PLACERVILLE, Calif. — At Hangtown Haven, Wednesdays were family night, and on movie night 30 to 40 residents watched DVDs on a mammoth outdoor TV.

Residents nursed one another through drug and alcohol detoxification and helped heart and stroke patients recover in their tents. The mayor championed the endeavor, churches embraced it and one police chief said it brought down crime.

But on Friday, what is believed to be California's only authorized, self-governing campground for homeless people shut down.

Hangtown Haven, the dream of a retired aerospace engineer from Orange County, opened in July 2012 on private land under a permit from the Gold Country town of Placerville, population 10,000. It served dozens of homeless people, with its own community council, a wheelchair-friendly portable toilet and a library.

"This was the most functional family I ever had by far," said Becky Nylander, a member of the camp's community council.

But town residents complained that the project had begun to attract homeless outsiders to town.

"We have a very caring, compassionate community, and word gets out," said Placerville Mayor Wendy Thomas.

A number of cities across the nation opened encampments for homeless people around the time of the Great Recession, though many were later closed. Such camps continue to operate in cities including Eugene, Ore., Portland and Seattle. Nevada City, Calif., started licensing homeless people to camp last year.

What some see as an innovative solution to an intractable problem strikes others as a blow to human dignity.

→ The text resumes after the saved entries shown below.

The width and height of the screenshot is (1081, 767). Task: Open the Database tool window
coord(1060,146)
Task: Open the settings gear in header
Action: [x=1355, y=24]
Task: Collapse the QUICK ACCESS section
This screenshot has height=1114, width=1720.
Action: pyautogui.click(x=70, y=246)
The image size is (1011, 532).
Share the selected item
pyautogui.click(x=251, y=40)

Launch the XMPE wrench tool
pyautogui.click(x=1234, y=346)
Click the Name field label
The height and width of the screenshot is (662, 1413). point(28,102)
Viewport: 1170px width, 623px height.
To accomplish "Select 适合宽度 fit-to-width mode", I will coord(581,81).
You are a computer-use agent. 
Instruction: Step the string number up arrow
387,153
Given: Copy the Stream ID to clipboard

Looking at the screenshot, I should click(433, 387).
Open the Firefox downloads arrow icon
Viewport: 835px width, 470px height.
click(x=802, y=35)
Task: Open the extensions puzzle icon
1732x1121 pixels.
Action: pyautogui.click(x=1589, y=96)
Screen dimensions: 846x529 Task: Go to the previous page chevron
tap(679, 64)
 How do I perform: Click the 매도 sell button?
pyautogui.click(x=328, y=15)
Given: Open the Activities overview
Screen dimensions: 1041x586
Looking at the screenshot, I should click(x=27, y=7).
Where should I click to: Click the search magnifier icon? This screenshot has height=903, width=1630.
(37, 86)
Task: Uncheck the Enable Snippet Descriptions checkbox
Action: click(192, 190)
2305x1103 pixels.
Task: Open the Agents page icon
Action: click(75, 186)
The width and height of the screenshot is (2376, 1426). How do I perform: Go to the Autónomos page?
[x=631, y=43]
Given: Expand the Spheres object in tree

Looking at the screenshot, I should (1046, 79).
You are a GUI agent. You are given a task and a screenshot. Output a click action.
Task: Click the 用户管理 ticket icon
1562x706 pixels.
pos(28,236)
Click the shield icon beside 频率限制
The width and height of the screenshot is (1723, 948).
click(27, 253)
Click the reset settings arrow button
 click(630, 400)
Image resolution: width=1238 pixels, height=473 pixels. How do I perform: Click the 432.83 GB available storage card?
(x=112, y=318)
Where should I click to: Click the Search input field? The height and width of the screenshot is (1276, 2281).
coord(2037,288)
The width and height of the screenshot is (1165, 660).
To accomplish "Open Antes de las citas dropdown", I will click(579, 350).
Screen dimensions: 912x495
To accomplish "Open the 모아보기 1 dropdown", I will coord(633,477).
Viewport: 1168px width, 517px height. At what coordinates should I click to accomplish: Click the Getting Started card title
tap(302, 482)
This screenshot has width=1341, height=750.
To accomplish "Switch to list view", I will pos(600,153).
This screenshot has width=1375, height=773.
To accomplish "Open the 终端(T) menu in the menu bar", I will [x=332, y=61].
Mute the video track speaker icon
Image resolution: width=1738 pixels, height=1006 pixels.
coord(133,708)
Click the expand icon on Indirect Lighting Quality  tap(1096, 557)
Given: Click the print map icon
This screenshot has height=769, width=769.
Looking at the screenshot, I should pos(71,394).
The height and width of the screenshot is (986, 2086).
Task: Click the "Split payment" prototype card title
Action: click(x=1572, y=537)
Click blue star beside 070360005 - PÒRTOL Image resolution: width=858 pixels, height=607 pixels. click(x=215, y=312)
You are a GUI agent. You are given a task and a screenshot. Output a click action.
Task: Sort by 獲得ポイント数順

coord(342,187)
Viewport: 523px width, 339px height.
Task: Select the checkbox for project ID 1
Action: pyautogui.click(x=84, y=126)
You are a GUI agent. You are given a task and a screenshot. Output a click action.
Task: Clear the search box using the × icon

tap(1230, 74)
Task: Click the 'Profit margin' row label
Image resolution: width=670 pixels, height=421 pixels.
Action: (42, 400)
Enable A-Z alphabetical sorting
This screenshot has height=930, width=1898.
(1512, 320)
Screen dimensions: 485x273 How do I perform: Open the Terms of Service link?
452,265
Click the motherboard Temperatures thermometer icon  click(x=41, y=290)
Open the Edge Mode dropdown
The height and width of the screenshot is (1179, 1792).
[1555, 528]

"People shouldn't have to live in tents," said Nan Roman, president of the National Alliance to End Homelessness in Washington, D.C. "We can do better."

But El Dorado County lacks shelter for its estimated 170 to 350 homeless people. The county has no year-round adult homeless shelter and only scattered transitional housing.

The local timber mill closed in 2009, and Gold Rush-inspired tourism, the town's lifeblood, remains depressed.

Placerville was named "Old Hangtown" because of its taste for frontier justice, and a dummy — lately dressed head-to-toe in pink to mark breast cancer awareness month — hangs from a noose in the middle of downtown.

Hangtown Haven's "godfather," as residents jokingly call him, is Art Edwards, the retired aerospace worker who remembers his mother feeding hobos during the Depression.

"She told me never to turn my back on those in need," Edwards said.

Edwards set up the camp's nonprofit board and brought an engineer's eye to its design.

The campsite is in a woodsy hollow on the outskirts of town. On a tour last month, Edwards pointed out plywood and pallets under the tents to keep them dry. Old billboards were strung as tarps to shield the tents when the snows came, as they did several times last year, he said.

Each tent came with an approved heater and fire extinguishers hung every few feet along the fence. Water from the 400-foot well went through a filtration system, and the landowner let the camp tap his power pole to charge cellphones and turn on appliances.

"The fire marshal was very happy," Edwards said.

The residents set their own rules: no alcohol, drugs or panhandling, and no sex offenders. Their stories, of trauma, bad choices and bad luck were sometimes harrowing.